--- TASK GOAL ---
Could you retype all of the data below exactly as given?
─── INFORMATION SUPPLIED ───
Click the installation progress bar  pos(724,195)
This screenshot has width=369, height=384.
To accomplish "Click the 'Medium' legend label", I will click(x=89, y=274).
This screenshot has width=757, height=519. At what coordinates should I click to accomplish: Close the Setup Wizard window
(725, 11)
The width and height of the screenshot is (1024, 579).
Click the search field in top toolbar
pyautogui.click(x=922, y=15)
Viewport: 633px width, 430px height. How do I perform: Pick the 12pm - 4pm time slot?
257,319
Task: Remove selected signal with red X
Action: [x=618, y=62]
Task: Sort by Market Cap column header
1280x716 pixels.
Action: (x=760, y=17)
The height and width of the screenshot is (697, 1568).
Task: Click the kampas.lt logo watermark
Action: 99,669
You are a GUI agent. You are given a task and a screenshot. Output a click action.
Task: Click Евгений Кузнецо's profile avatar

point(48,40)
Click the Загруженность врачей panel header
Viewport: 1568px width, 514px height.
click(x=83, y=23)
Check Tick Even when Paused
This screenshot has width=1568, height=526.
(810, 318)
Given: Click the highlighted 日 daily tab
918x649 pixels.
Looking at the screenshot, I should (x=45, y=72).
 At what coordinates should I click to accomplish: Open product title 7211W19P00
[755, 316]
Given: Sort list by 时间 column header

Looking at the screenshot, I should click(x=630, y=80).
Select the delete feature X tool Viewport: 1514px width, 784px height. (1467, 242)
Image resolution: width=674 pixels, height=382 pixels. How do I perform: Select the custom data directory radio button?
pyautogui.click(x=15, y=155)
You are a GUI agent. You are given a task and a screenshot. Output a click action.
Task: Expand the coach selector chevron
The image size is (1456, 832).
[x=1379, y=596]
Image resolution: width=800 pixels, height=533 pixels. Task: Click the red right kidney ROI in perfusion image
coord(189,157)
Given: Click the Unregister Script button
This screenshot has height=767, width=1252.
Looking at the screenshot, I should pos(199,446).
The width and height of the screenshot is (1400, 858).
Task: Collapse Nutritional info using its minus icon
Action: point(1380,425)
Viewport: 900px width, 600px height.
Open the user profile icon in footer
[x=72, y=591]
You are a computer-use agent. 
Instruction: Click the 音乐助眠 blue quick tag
───
--- YOUR SOLUTION ---
Click the installation progress bar  pos(724,195)
This screenshot has width=369, height=384.
To accomplish "Click the 'Medium' legend label", I will click(x=89, y=274).
This screenshot has width=757, height=519. At what coordinates should I click to accomplish: Close the Setup Wizard window
(725, 11)
The width and height of the screenshot is (1024, 579).
Click the search field in top toolbar
pyautogui.click(x=922, y=15)
Viewport: 633px width, 430px height. How do I perform: Pick the 12pm - 4pm time slot?
257,319
Task: Remove selected signal with red X
Action: [x=618, y=62]
Task: Sort by Market Cap column header
1280x716 pixels.
Action: (x=760, y=17)
The height and width of the screenshot is (697, 1568).
Task: Click the kampas.lt logo watermark
Action: 99,669
You are a GUI agent. You are given a task and a screenshot. Output a click action.
Task: Click Евгений Кузнецо's profile avatar

point(48,40)
Click the Загруженность врачей panel header
Viewport: 1568px width, 514px height.
click(x=83, y=23)
Check Tick Even when Paused
This screenshot has width=1568, height=526.
(810, 318)
Given: Click the highlighted 日 daily tab
918x649 pixels.
Looking at the screenshot, I should (x=45, y=72).
 At what coordinates should I click to accomplish: Open product title 7211W19P00
[755, 316]
Given: Sort list by 时间 column header

Looking at the screenshot, I should click(x=630, y=80).
Select the delete feature X tool Viewport: 1514px width, 784px height. (1467, 242)
Image resolution: width=674 pixels, height=382 pixels. How do I perform: Select the custom data directory radio button?
pyautogui.click(x=15, y=155)
You are a GUI agent. You are given a task and a screenshot. Output a click action.
Task: Expand the coach selector chevron
The image size is (1456, 832).
[x=1379, y=596]
Image resolution: width=800 pixels, height=533 pixels. Task: Click the red right kidney ROI in perfusion image
coord(189,157)
Given: Click the Unregister Script button
This screenshot has height=767, width=1252.
Looking at the screenshot, I should pos(199,446).
The width and height of the screenshot is (1400, 858).
Task: Collapse Nutritional info using its minus icon
Action: point(1380,425)
Viewport: 900px width, 600px height.
Open the user profile icon in footer
[x=72, y=591]
You are a computer-use agent. 
Instruction: Click the 音乐助眠 blue quick tag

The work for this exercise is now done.